Le critère de réussite au bac est depuis longtemps considéré comme le facteur principal pour « évaluer » un lycée et comparer les établissements entre eux. Ce type d’évaluation est fortement critiquable car il ne tient aucunement compte de critères humains et sociaux (différence de public entre établissements, contexte social guyanais difficilement comparable à celui de la métropole…).
Hors, depuis Janvier 2006 et la mise en place de la LOLF, nouvelle loi d’orientation des finances publiques, elle-même découlant de l’AGCS (Accords Généraux sur la Commercialisation des Services) au niveau mondial, la répartition de l’argent public est passée d’une logique de moyens à une logique de résultats.
Ainsi, le pourcentage de réussite au bac, le taux de remplissage des filières ou le nombre d’élèves par professeur deviennent officiellement un critère de jugement de la qualité d’un établissement. Il semble que cette nouvelle donne ait tourné la tête de nos directions, qui, obsédées par l’obligation de « faire des économies », gèrent de plus en plus leurs établissements comme des entreprises.

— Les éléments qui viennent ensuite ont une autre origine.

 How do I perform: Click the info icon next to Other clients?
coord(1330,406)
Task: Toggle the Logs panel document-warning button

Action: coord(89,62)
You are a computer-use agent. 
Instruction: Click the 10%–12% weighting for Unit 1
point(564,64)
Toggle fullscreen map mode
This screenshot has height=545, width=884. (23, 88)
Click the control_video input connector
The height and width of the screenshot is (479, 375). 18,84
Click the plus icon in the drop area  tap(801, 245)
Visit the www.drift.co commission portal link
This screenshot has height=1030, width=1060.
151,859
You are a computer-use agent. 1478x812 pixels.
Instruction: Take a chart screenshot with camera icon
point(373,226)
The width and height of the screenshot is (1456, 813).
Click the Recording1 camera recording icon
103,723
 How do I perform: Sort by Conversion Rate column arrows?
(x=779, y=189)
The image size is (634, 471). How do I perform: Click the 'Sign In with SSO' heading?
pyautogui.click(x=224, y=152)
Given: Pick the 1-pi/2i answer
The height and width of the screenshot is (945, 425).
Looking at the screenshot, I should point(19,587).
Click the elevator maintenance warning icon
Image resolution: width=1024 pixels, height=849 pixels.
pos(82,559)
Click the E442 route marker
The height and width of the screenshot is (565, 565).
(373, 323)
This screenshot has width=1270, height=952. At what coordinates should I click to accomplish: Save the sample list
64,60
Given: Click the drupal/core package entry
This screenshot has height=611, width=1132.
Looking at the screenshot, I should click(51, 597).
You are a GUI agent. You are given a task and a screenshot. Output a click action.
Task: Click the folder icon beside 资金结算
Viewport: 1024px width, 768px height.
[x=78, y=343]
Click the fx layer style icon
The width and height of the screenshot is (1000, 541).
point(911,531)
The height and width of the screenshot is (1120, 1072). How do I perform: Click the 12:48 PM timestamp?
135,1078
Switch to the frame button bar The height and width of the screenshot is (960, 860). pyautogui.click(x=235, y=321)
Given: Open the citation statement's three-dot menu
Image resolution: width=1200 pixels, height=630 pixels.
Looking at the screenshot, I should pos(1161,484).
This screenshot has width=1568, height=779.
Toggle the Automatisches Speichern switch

Dans mon lycée, cette évolution amène à des situations complètement aberrantes. Les classes sont remplies au maximum et pour combler les dernières places vacantes, des élèves sont placés dans des filières qu’ils n’ont pas demandé et ce malgré les avis plutôt réservés du corps enseignant. L’enseignant se retrouve avec la pression de devoir « faire du pourcentage » tout en gérant des classes surchargées, avec une partie des élèves un peu perdue et peu motivée par un contenu d’enseignement qu’elle n’a pas choisie.
L’élève et l’enseignant, qui sont quand même les deux personnes centrales du système éducatif actuel, se retrouvent à subir une situation sur laquelle ils ont de moins en moins d’influence. Nos directions, quant à elles, peuvent aller fièrement se pavaner devant la hiérarchie et se vanter de faire des économies en préservant les taux de réussite des élèves.
Cette logique de résultat ne peut que nous conduire à la déchéance du système éducatif. Elle accentue la distance entre direction et corps enseignant. Elle est le symbole d’une vision dans laquelle le rôle de l’éducation nationale ne se résume plus qu’à former de « bons petits soldats » au service de nos entreprises.
Education ou formation ? Rentabilité ou moyens ? École publique ou privée ?. Il est grand temps de répondre sérieusement et intelligemment à ces questions. Malheureusement, que ce soit au niveau local (Rectorat, Collectivités…) ou national (Où est l’éducation dans la campagne présidentielle ?)la tendance n’est pas au revirement mais plutôt au confortement de la logique actuelle.